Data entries
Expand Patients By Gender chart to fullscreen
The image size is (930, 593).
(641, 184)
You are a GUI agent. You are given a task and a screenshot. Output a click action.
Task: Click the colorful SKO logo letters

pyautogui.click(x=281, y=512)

Problem description
Give exactly, and nothing besides, the lines from the one in which "You are a GUI" occurs through the end of the records.

Output below
You are a GUI agent. You are given a task and a screenshot. Output a click action.
Task: Click the colorful SKO logo letters

pyautogui.click(x=281, y=512)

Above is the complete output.